> _PROBLEM DETAILS_:
Reproduce only the rows in the part that opens with the line containing "Image resolution: width=822" and closes with the line containing "pyautogui.click(x=101, y=415)", both lines included, with the requests unchanged. Scale every coordinate in the answers by 2, rounding to whole numbers with halves rounded up.

> _MATERIALS PROVIDED_:
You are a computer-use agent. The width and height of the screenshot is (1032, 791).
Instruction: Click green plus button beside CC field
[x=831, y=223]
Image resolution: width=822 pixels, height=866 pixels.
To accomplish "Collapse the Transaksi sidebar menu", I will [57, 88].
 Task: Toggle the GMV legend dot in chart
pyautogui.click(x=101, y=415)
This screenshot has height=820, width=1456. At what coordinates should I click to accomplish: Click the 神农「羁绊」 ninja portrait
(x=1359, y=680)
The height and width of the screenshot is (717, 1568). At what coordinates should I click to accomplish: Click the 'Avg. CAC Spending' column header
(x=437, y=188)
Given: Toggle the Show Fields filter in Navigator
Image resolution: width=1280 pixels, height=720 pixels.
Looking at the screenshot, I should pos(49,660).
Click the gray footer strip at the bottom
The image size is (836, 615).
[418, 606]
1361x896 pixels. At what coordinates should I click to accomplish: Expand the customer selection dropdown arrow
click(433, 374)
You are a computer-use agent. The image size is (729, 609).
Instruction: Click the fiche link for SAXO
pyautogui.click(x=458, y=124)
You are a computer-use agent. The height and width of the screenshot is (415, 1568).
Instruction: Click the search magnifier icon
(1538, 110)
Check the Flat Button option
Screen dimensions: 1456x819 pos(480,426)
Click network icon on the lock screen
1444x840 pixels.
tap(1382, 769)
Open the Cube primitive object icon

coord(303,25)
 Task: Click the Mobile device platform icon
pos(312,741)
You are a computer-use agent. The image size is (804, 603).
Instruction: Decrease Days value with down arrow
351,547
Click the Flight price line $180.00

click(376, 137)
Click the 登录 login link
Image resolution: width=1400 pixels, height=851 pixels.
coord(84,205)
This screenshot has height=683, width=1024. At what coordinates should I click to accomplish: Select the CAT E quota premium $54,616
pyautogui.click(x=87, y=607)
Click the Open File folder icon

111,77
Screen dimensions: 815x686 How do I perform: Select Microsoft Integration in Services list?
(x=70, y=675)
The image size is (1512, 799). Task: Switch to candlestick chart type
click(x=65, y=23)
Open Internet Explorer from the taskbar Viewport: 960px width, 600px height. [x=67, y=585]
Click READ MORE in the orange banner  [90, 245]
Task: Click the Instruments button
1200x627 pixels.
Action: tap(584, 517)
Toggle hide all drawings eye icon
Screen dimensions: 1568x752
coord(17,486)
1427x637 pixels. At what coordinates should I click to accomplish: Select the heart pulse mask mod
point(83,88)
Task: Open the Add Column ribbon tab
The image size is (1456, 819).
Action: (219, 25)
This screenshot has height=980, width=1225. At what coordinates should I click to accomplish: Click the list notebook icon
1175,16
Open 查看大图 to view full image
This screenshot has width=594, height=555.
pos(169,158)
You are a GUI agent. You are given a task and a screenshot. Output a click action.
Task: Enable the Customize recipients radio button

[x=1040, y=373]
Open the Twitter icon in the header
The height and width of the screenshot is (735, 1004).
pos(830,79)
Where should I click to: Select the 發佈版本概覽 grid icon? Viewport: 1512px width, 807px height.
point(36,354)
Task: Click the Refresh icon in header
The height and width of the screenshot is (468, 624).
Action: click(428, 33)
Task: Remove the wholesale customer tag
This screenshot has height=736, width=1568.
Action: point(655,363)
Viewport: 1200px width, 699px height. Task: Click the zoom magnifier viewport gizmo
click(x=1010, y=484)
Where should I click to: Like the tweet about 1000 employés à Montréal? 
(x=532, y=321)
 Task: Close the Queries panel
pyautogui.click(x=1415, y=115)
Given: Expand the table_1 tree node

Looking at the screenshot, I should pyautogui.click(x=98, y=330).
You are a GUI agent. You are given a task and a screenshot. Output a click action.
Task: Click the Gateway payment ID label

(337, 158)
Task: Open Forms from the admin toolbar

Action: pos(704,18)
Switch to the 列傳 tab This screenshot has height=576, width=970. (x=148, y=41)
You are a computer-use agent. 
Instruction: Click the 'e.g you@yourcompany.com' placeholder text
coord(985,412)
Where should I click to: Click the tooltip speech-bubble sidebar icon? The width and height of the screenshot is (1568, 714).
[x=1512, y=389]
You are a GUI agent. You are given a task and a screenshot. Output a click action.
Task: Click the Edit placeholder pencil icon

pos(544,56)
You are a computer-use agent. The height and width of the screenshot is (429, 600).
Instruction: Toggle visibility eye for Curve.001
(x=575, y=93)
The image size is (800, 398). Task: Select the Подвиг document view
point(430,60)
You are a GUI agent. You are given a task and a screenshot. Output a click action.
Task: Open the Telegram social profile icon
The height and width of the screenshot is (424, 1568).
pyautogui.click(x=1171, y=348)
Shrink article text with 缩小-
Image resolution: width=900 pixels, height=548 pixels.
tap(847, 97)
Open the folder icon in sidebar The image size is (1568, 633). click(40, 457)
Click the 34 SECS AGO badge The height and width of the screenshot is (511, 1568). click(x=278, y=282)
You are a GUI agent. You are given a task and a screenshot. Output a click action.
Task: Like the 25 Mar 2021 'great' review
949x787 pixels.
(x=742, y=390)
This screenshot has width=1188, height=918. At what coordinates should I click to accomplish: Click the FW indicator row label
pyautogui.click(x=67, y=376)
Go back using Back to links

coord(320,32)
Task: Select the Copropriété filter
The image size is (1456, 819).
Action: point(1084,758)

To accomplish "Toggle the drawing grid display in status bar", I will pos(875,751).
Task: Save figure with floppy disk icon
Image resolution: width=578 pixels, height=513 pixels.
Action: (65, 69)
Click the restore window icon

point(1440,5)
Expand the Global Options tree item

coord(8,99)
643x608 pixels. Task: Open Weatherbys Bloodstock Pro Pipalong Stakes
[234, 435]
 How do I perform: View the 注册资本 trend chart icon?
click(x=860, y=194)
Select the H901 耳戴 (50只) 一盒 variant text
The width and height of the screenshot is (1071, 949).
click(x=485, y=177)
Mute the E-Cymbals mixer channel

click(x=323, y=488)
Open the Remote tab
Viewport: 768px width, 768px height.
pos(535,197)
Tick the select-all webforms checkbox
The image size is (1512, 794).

> _OUTPUT FOR THIS EXERCISE_:
Image resolution: width=822 pixels, height=866 pixels.
To accomplish "Collapse the Transaksi sidebar menu", I will [114, 176].
 Task: Toggle the GMV legend dot in chart
pyautogui.click(x=202, y=830)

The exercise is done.